Stephen Sondheim: collaborator and auteur
Friday 25th to Sunday 27th November 2005
Acknowledged by critics and scholars as the most important composer and lyricist since the 1960s, Sondheim is the only major contemporary writer of musical theatre to have been regarded as an auteur. It is surprising that since A Funny Thing Happened on the Way to the Forum (1962) - the first show for which he wrote both music and lyrics - an artist equally renowned for both these skills has invariably relied on the contribution of another writer to produce the libretto. Paradoxically, although he has regularly expressed his enthusiasm for the process of collaboration that is crucial in creating musical theatre, his work as composer-lyricist has always been more highly regarded than that of his librettists, and the shows for which he has contributed both music and lyrics are treated by critics and public alike as 'Sondheim musicals'.
In celebration of Sondheim’s seventy-fifth year, the conference aims to bring together literary and theatre scholars, musicologists, sociologists, musical theatre practitioners and critics for the first major interdisciplinary conference in the UK devoted to his oeuvre.
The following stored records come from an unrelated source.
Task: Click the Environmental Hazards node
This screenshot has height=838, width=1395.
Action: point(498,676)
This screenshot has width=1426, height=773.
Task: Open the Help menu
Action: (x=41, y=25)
Sondheim’s paradoxical status as both collaborator and auteur will provide the starting point for an exploration of his brilliant integration of music and lyrics with libretto, choreography and the various elements of staging and scenography to create a corpus of masterpieces unrivalled in twentieth-century musical theatre.
The proceedings will be video-taped and the aim is for selected papers to be edited for publication as a book.